色染めの料紙(りょうし)(色紙)を用いて書写された『法華経』八巻である。色紙の写経には、法華経巻第八(色紙)のように一巻の中で様々な色合いの紙を継ぎ合わせる遺品が多いが、本品は一巻を通じて同色の紙を用い、巻別に色を異ならせている。巻第一は青緑、巻第二・四・五は淡橙、巻第三は緑、巻第六は黄土、巻第七は赤紫、巻第八は山吹色。色紙の表裏には金銀の截箔(きりはく)を粗く散らす装飾を施し、界線を金泥で引いて(界高一九・二、界幅一・八センチメートル)、経文を墨書する。
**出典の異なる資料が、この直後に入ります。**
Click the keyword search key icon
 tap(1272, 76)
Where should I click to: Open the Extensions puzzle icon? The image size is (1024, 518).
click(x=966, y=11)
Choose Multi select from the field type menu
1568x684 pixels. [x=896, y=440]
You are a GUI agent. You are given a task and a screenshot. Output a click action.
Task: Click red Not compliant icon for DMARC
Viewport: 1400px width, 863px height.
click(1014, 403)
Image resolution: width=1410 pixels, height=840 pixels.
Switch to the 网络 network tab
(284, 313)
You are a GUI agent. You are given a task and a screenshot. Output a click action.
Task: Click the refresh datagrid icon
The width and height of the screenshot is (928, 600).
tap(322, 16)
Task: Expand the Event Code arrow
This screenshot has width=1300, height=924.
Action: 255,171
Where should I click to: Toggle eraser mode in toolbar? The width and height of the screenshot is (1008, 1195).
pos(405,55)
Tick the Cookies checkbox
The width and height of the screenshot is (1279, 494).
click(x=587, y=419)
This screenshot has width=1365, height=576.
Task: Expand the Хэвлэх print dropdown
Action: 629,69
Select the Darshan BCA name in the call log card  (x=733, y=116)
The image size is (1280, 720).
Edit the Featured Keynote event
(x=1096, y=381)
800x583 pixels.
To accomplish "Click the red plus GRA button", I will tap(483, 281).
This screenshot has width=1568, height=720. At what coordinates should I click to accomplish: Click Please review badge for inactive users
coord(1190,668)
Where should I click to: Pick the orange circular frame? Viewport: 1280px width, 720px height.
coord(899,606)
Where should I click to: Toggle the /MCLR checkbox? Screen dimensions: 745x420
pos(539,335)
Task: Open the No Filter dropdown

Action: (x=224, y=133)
経文の文字は丸みのある端正な書風で、十二世紀前半頃のものかと思われる。現在の表紙と見返しは、別の法華経(一品経(いっぽんきょう))に使われていたものの転用であり、当初のものではない。水晶性六角形の軸端(じくばな)も後補であろう。各巻末に施入奥書(せにゅうおくがき)があり、これが伯耆国(ほうきのくに)(現在の鳥取県西部)の大山(だいせん)に施入されたものであることがわかる。本品の当初の制作地は不詳だが、施入奥書は書風から中世以前のものと思われ、本品が長く大山に伝来したと推察される。なお、巻第一・二・五・六の四巻は、全巻にわたって経の本文に朱の訓点(くんてん)が多数書き込まれており、ヲコト点は主に南都で用いられた喜多野院(きたのいん)点で、十二世紀の加点とみられる。本文の書写もそれを大きく遡らない時期であろう。
(野尻忠)
まぼろしの久能字経に出会う 平安古経展, 2015, p.153
平安時代の装飾法華経の一例で、1巻ごとに紙の色を変えた珍しい色紙経である。8巻を完存する。料紙の色は、たとえば巻第一が淡青、巻第三が淡緑、巻第七が淡紫、巻第八が淡茶。こうした微妙な色彩を取り合せるところに王朝貴族の洗練された美意識がうかがえる。料紙の全面に金銀の箔を粗く撒いており、界線は金泥で施されている。
各巻の巻尾には、大山権現西明院へ施入した旨の奥書があり、伯耆国の大山寺に伝来したことがわかる。
(西山厚)
奈良国立博物館の名宝─一世紀の軌跡. 奈良国立博物館, 1997, p.303, no.118.